▶ [Kutipan]:
┌────────

Kabul (ANTARA News/AFP) - NATO menyatakan, Kamis, pasukannya membunuh 31 gerilyawan Taliban dan menangkap seorang pemimpin militan setelah tembak - menembak selama empat jam di wilayah Afghanistan selatan yang bergolak.

Aliansi militer itu juga mengumumkan kematian pertama prajuritnya pada bulan ini setelah pada Juni korban tewas NATO mencapai jumlah terbesar.

NATO mengatakan, pasukannya meminta dukungan udara selama tembak-menembak yang terjadi di provinsi Helmand itu, yang meletus setelah gerilyawan menyerang pasukan di markas mereka dengan senjata mesin dan roket.

Pasukan Bantuan Keamanan Internasional (ISAF) pimpinan NATO mengatakan dalam sebuah pernyataan, pemimpin Taliban di Naw Zad di provinsi Helmand terluka dan ditangkap setelah pertempuran itu.

"Pasukan keamanan internasional dan Afghanistan menangkap pemimpin distrik Taliban Naw Zad dan membunuh sejumlah besar gerilyawan di distrik terpencil Baghran di provinsi Helmand bagian utara kemarin malam," kata pernyataan itu.

Jendral AD Jerman Josef Blotz, seorang juru bicara ISAF, mengatakan, sedikitnya 31 gerilyawan tewas dalam operasi di Baghran.

"Selama kontak tembak empat jam, pasukan musuh berusaha menggunakan peledak improvisasi untuk menyerang pasukan kami," katanya kepada wartawan, menunjuk pada bom rakitan yang biasanya digunakan oleh Taliban.

"Namun, pasukan koalisi dan Afghanistan menggunakan tembakan udara tepat dan menumpas musuh" dan sejumlah besar senjata dan opium ditemukan dan dihancurkan, katanya.

Pasukan menangkap sejumlah gerilyawan yang terluka setelah pertempuran itu, kata ISAF dalam pernyataan tersebut, dan tidak ada warga sipil atau prajurit yang cedera.

└────────

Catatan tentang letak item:
┌────────

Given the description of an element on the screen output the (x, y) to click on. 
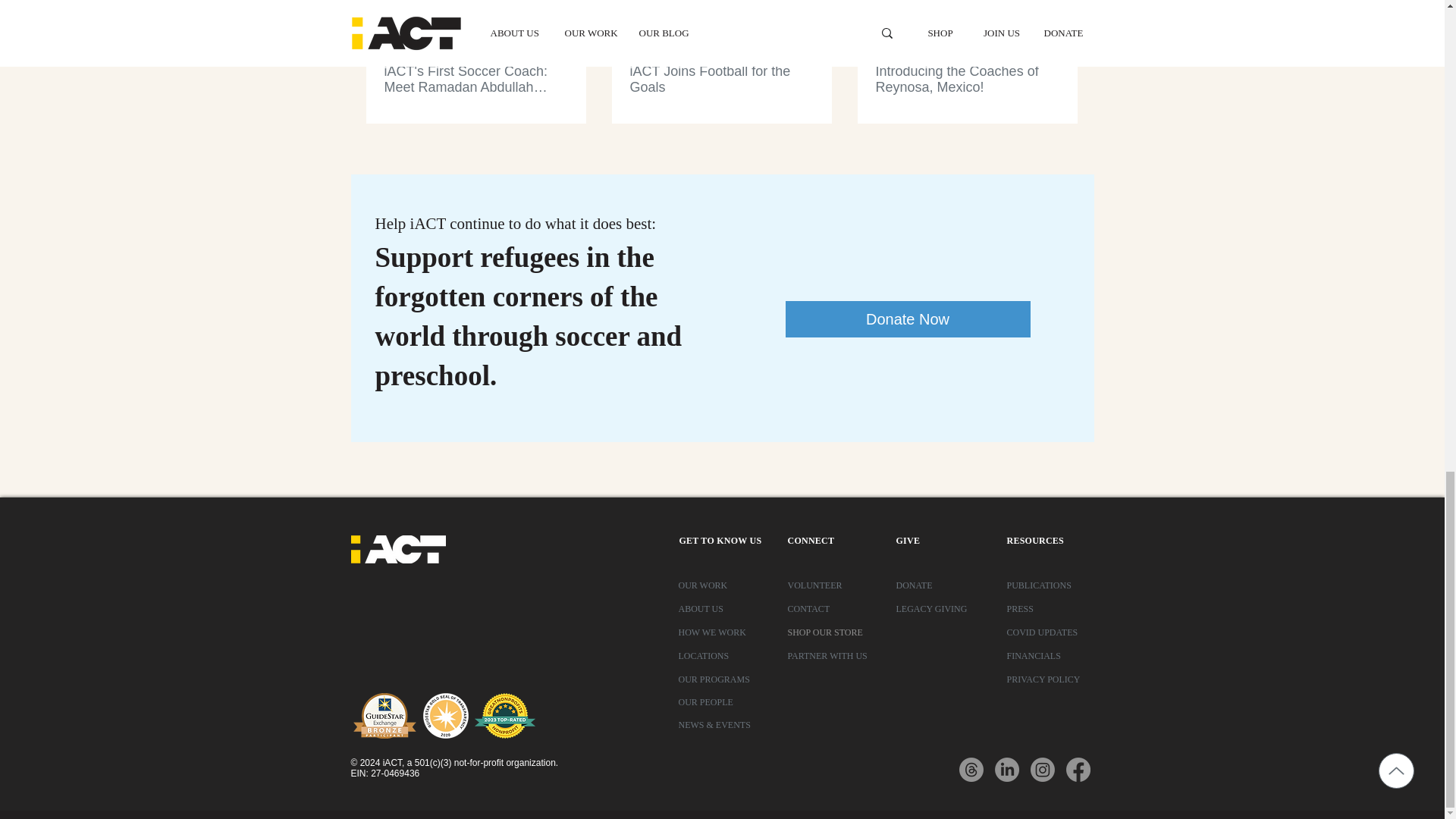
Introducing the Coaches of Reynosa, Mexico! (966, 79)
Donate Now (908, 319)
iACT Joins Football for the Goals (720, 79)
iACT's First Soccer Coach: Meet Ramadan Abdullah Abakar (475, 79)
Given the description of an element on the screen output the (x, y) to click on. 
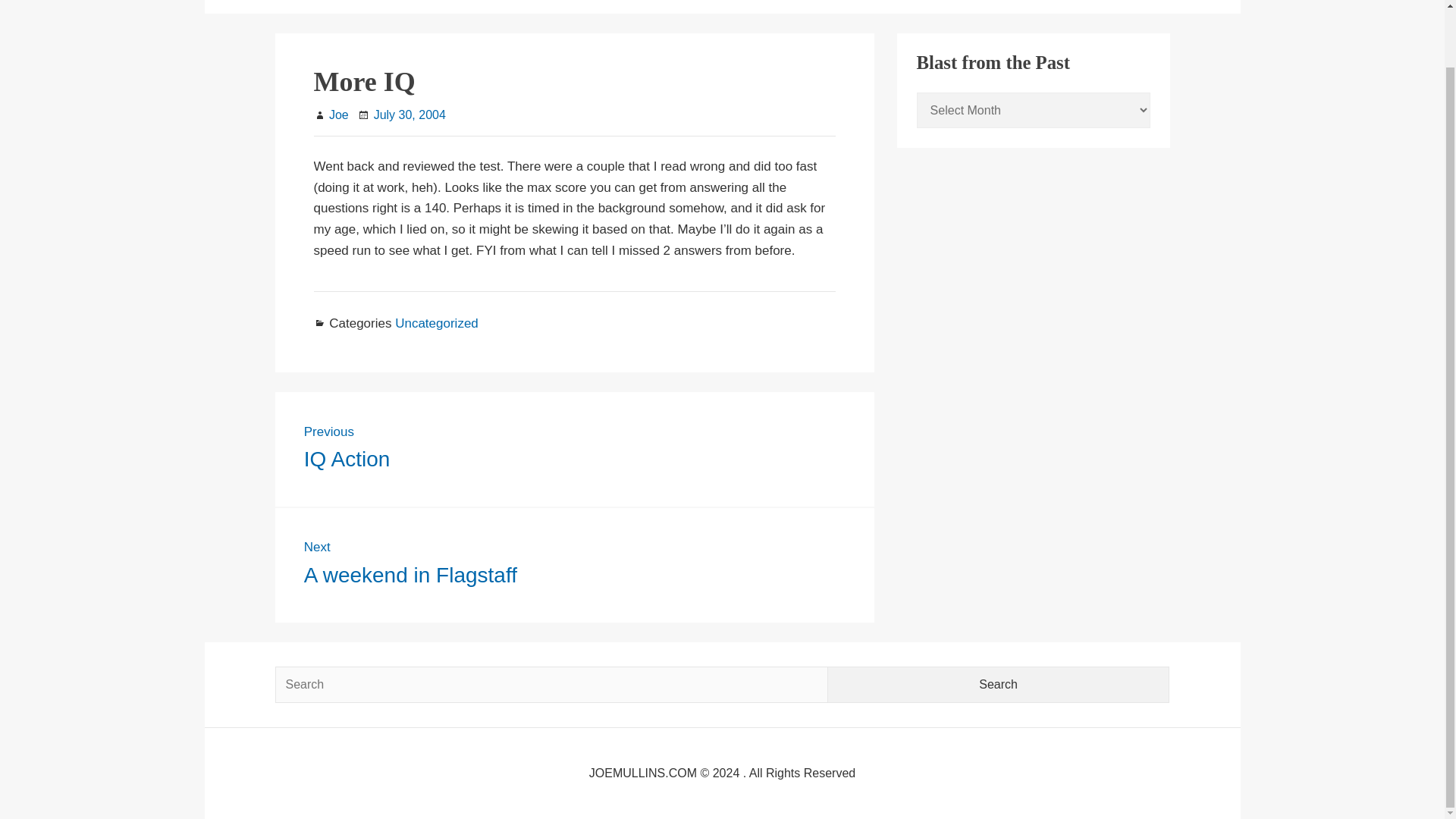
Joe (575, 449)
Search (339, 114)
Search (999, 684)
Search (999, 684)
Search for: (999, 684)
Uncategorized (575, 564)
July 30, 2004 (551, 684)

└────────

▶ [Yang Diminta]:
• 1. Salin persis bagian berita tersebut, mulai dari "Pasukan Bantuan Keamanan" terus sampai "setelah pertempuran itu.".
• 2. Tolong ulangi kata demi kata isi catatan mulai dari baris yang memuat "Joe (575, 449)" terus sampai akhir catatan, termasuk kedua ujungnya.
Berita dan catatan di atas tidak saling berhubungan.

▶ [Hasil Tiap Tugas]:
• 1.
Pasukan Bantuan Keamanan Internasional (ISAF) pimpinan NATO mengatakan dalam sebuah pernyataan, pemimpin Taliban di Naw Zad di provinsi Helmand terluka dan ditangkap setelah pertempuran itu.

• 2.
Joe (575, 449)
Search (339, 114)
Search (999, 684)
Search (999, 684)
Search for: (999, 684)
Uncategorized (575, 564)
July 30, 2004 (551, 684)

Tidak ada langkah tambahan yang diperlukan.